When a ray hits a geometry, a random secondary ray is sent in a direction belonging to an hemisphere defined by the normal to the surface. If that secondary ray hits another geometry, the distance between the initial hit and the new intersection is computed, and the corresponding color is assigned to the pixel. By default, red is for short distances (including touches), and green for longer ones. The notion of short and long is defined in the settings of the renderer.
White matter is composed of bundles, which connect various grey matter areas (the locations of nerve cell bodies) of the brain to each other, and carry nerve impulses between neurons. Myelin acts as an insulator, which allows electrical signals to jump, rather than coursing through the axon, increasing the speed of transmission of all nerve signals.
A Python notebook example demonstrates how to download and import white matter streamlines from the Allen Brain Institute website into the BBBE database. Another Python notebook demonstrates how to visualize the streamlines with the BBBE.
The white matter feature contributed to generating images for the null model of the mouse whole-neocortex micro-connectome publication and produce the corresponding movie.
An enzyme attracts substrates to its active site, catalyzes the chemical reaction by which products are formed, and then allows the products to dissociate (separate from the enzyme surface). The combination formed by an enzyme and its substrates is called the enzyme–substrate complex. The BBBE allows easy visualization of enzyme reactions by providing a substrate, a product, and a type of reaction (for example: Hexokinase).
Neuromodulation of neocortical microcircuits is one of the most fascinating and mysterious aspects of brain physiology. Despite over a century of research, the neuroscientific community has yet to uncover the fundamental biological organizing principles underlying neuromodulatory release. Phylogenetically, Acetylcholine (ACh) is perhaps the oldest neuromodulator, and one of the most well-studied. ACh regulates the physiology of neurons and synapses, and modulates neural microcircuits to bring about a reconfiguration of global network states. ACh is known to support cognitive processes such as learning and memory, and is involved in the regulation of arousal, attention and sensory processing. While the effects of ACh in the neocortex have been characterized extensively, integrated knowledge of its mechanisms of action is lacking. Furthermore, the ways in which ACh is released from en-passant axons originating in subcortical nuclei are still debatable.

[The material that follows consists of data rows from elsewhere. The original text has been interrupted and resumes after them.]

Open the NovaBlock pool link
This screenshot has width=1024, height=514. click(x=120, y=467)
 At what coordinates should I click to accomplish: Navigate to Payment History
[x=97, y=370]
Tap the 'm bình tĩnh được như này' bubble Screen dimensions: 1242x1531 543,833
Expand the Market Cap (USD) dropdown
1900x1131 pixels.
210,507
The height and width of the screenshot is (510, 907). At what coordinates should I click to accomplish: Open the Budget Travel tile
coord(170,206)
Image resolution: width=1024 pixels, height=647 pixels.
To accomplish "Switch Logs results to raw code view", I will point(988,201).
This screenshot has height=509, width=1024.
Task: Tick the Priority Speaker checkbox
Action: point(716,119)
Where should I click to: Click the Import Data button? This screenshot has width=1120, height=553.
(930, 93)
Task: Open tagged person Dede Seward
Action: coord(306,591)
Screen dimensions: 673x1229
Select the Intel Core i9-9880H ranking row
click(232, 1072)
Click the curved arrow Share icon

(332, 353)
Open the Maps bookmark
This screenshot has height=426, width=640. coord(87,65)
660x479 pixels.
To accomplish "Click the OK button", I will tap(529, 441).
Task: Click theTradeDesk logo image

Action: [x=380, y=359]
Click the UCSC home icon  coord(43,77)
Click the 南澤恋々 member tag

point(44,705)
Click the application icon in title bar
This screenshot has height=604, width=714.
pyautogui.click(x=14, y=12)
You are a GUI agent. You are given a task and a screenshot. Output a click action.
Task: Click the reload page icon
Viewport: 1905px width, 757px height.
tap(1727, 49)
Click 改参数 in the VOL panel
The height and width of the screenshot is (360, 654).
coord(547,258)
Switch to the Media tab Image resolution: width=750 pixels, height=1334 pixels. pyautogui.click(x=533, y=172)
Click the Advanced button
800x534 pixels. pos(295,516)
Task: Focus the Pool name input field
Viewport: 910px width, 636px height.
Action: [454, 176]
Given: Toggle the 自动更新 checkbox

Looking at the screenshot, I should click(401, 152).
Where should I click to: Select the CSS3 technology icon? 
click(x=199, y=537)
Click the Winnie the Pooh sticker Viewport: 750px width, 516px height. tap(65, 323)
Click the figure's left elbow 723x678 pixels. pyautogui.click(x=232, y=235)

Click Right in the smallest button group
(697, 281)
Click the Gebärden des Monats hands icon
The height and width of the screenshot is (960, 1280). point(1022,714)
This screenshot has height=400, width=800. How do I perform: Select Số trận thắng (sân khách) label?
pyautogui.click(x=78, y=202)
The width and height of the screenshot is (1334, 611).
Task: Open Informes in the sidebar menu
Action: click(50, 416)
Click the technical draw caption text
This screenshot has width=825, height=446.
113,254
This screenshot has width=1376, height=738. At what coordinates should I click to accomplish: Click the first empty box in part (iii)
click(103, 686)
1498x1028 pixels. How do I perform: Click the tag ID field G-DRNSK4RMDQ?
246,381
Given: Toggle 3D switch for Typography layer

Simulation-based paradigms play an important role in testing scientific hypotheses, and provide a useful framework to integrate what is already known and systematically explore previously uncharted territory. Importantly, data-driven computational approaches highlight gaps in current knowledge and guide experimental research. To this end, The Blue Brain team developed a multi-scale model of cholinergic innervation of rodent somatosensory cortex comprising two distinct sets of ascending projections implementing either synaptic (ST) or volumetric transmission (VT). The model enables the projection types to be combined in arbitrary proportions, thus permitting investigations of the relative contributions of these two transmission modalities. Using our ACh model, we find that the two modes of cholinergic release act in concert and have powerful desynchronizing effects on microcircuit activity. Furthermore we show that this modeling framework can be extended to other neuromodulators, such as dopamine and serotonin, with minimal constraining data. In summary, our results suggest a more nuanced view of neuromodulation in which multiple modes of transmitter release – ST vs VT – are required to produce synergistic functional effects.